If homosexuality is a sin, I'm convinced that failing to tithe is a much quicker and surer way to eternal damnation, for such constitutes stealing from God.

Although I cannot support disregarding the Book of Discipline for United Methodists, I have become convinced that Rev. Beth Stroud may very well be a finer and more spiritual pastor than the great majority of clergy I have met in my lifetime.

There was much opposition to the United Church of Christ "welcoming ad" but a 2003 survey found that 59% of Protestant evangelical pastors said they would not knowingly allow a homosexual to be a member of their church.

Finally, by the United Methodist Book of Discipline, celibate homosexual pastors are to be treated the same as heterosexual pastors. However, in reality, such celibate pastors are routinely denied appointments they are qualified for and prohibited from "high profile" sendings.

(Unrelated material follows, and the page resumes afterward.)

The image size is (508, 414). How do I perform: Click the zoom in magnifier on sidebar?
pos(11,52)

The essay is good, but because of my changed position, I didn't consider it as applicable to the topic of homosexuality.

Trixie said...

JT, I think you really expanded and explained a point that is key to my thoughts on this topic. It's not so much the physical aspects of homosexuality that I believe to be the sin.

See, that's what makes things so complicated. It's not the physical relationship, but the lack of emotional RELATIONSHIP between partners.

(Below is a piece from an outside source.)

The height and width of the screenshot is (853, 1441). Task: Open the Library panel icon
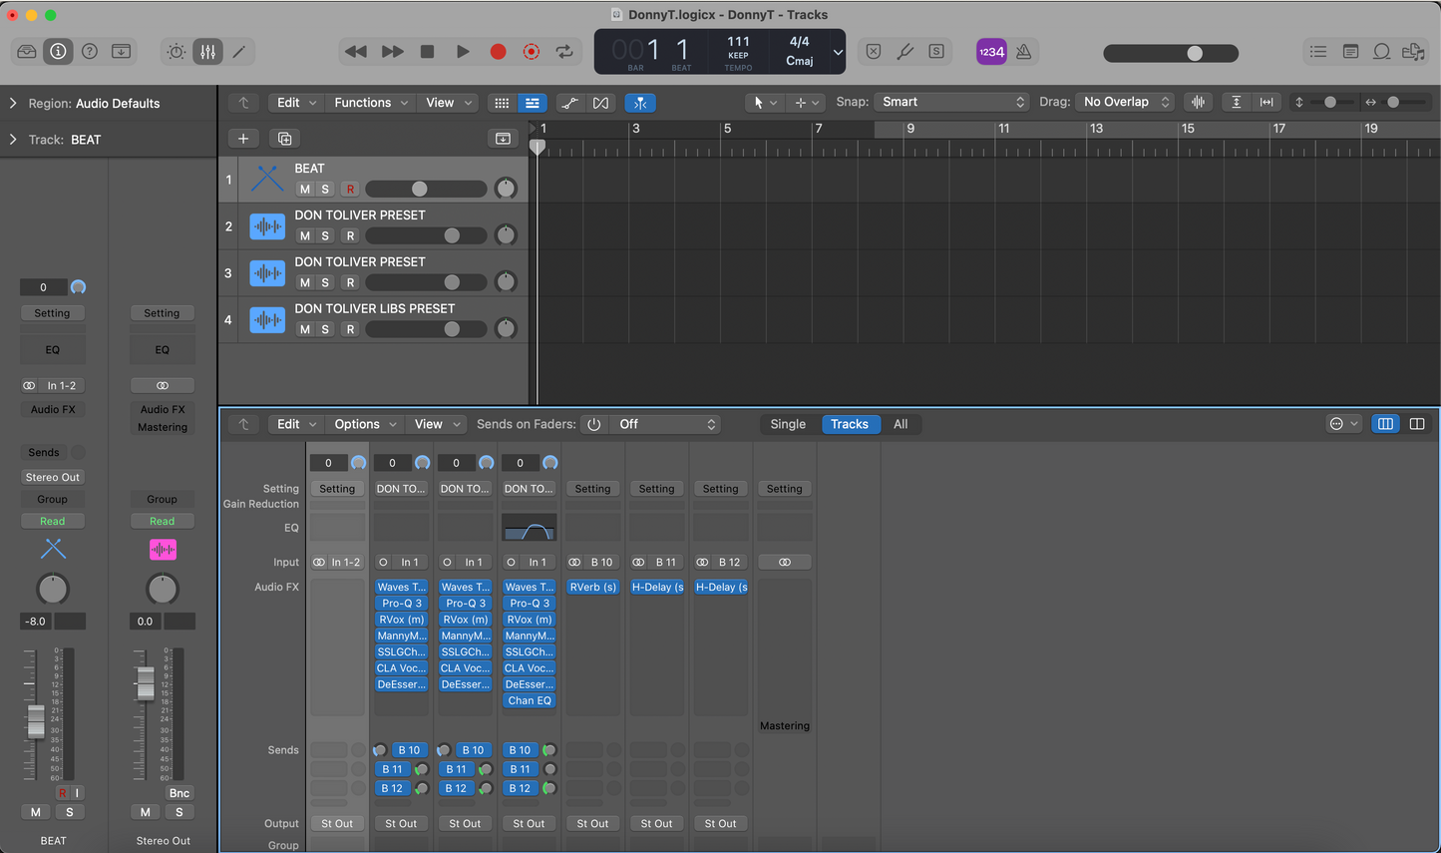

I hope I can express this correctly, but it's as you expressed -- the (wrong or right) perception that gays (male or female) are more promiscuous than straights, that "having sex" is the key to happiness, rather than loving and caring for another person, wanting to spend your life with them, wanting the best for the other person.

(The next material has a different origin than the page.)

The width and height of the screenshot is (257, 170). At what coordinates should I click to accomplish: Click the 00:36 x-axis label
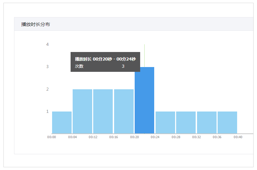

In this perspective, I think a LOT of STRAIGHT relationships are every bit as sinful and hurtful. And they have the potential of causing even more pain. Not only do you face the issues of infidelity, abuse of another's trust and all those things, but all too often straight relationships result in the (humanly) unintended creation of children, which adds so many levels of suffering and abuse.

As difficult as it is to imagine ANY adult in today's society living a celibate lifestyle, I think there's a lot of wisdom in the United Methodist (and other denominations') stance that says "no sex outside of marriage."
Sure makes it hard to date, especially when any more the social standard seems to be that you HAVE to have sex by the second date or there won't be a third. Sheesh!

So, more correctly, my thoughts are that any sexual relationship, outside of a committed, loving, longterm personal relationship between the partners, is sinful. It's wrong to use other people for personal pleasure. People are not sex toys. God made us emotional creatures who seek that deep, committed relationship: LOVE.

My preface to posting the link really was more intended to say that I think it is wrong to try to "rank" sins, one being worse than another. Sin is sin -- it's all a matter of a broken relationship between us and God.

And just to clarify further, I don't consider the essay to be directed at the issue of homosexuality at all. It addresses SIN, which we all have in abundance. There had been so many lengthy debates on friends' blogs recently about how horrible "THAT" sin is that I wanted to say "let's take the moat out of our own eyes."